#### ITEMS

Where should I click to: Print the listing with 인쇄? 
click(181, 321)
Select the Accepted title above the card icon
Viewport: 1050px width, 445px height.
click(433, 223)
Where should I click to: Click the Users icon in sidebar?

########
#### ITEMS

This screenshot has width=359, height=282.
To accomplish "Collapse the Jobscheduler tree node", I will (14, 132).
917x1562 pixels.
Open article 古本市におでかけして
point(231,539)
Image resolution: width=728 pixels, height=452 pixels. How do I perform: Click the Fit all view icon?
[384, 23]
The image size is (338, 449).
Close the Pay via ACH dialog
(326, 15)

########

WHAT YOU NEED TO DO.
Find each line in the records above that contains the string "should", treating uppercase and lowercase as different, and copy those lines.

EXPECTED ANSWER.
Where should I click to: Print the listing with 인쇄? 
Where should I click to: Click the Users icon in sidebar?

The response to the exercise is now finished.